Theology and Practice: Evangelism

We seek and keep shalom.

We live by the Covenant and shalom is the whole point. It’s more than just the blessings granted to obedience; it is obedience itself. Biblical Law is its own reward. It is harmony with reality.

We could use other words here, of course — compassion and mercy, for example. Genuine compassion and mercy are part of the Covenant. It’s not enough that we seek to build shalom within the covenant community of faith, but that we project it outward. Evangelism as a term generally implies the individual effort toward missions.

First and most obvious is the sensory field of our hearts. Based on our individual mission and calling, we use our heart to identify people to whom the Lord wants us minister. We aren’t looking at instrumentality; we do what is just because it is just. Justice includes compassion and mercy, restoring in some limited ways the justice that should have been there in the first place. The limits are not just the mission and calling, but the very real blessings that God has given us. We cannot give what we do not have from God, and we most certainly cannot trust human reason to decide what we ought to be giving. But we project our overwhelming compassion from our hearts, waiting for the signal from God to give what He says we should give.

But in a broader and more general sense, or very presence is the Presence of God. Our obedience to His Law bleeds away the authority of demons. Our faith moderates the justified wrath of God, unless He warns us to flee a particular situation. This is crucial to the heart-led way. This is how we discern where and to what we called, and whom we touch.

In general, we are inclined to purposeful, and sometimes random, acts of kindness to express the power of shalom to others. Naturally, compassion is not defined by human reason. Human need is not the guide to what we do. It has the purpose of our Lord’s glory, and human need is simply the opening we use to shine. The Law of Noah teaches us not to be manipulated by shallow human purpose. We can’t let them drag us into their concerns. For His glory, there are times we must say, “no.”

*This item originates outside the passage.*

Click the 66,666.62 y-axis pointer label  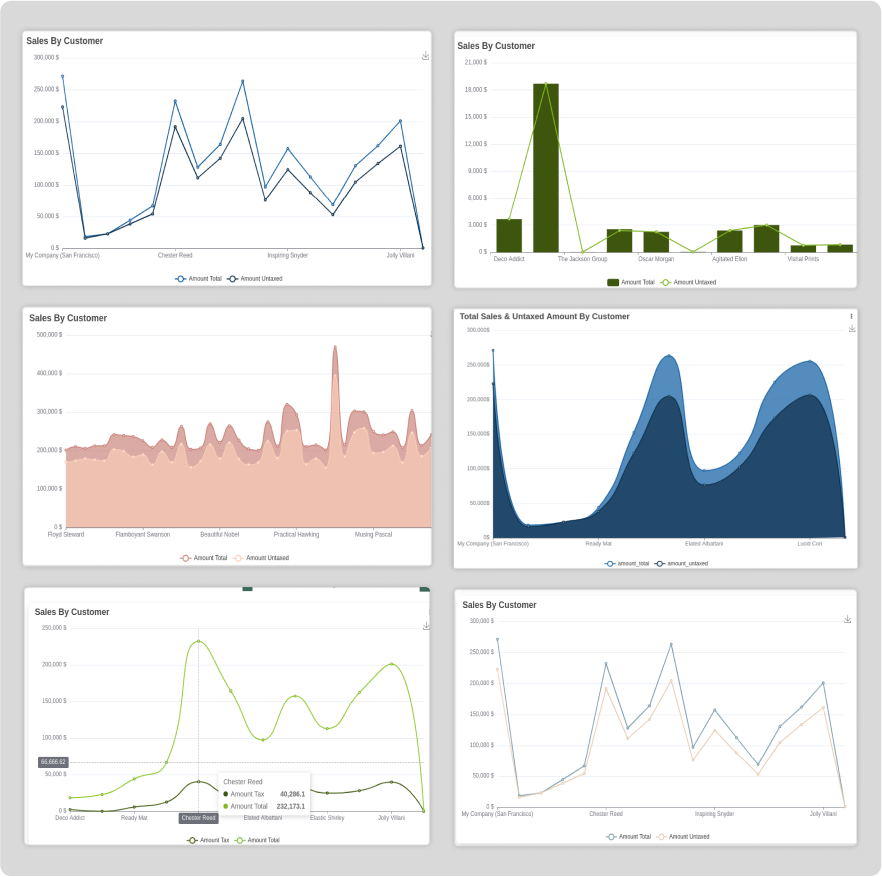pyautogui.click(x=53, y=762)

What most Western Christians don’t understand is that we have no interest in simply getting people to hang out with us. Instead, we should expect our pursuit of shalom to polarize, to drive away those we cannot help in the first place, while calling out to those whom the Lord has appointed us to serve up a heaping dose of His glory. So all that effort with analyzing the demographics and structured appeals is wasted. We operate under the leading of our convictions, not man-centered reckoning in the flesh. We do what our heart directs us to do, and nothing else.

Walking in Biblical Law, by the power of Christ’s Spirit, is in everyone’s best interest.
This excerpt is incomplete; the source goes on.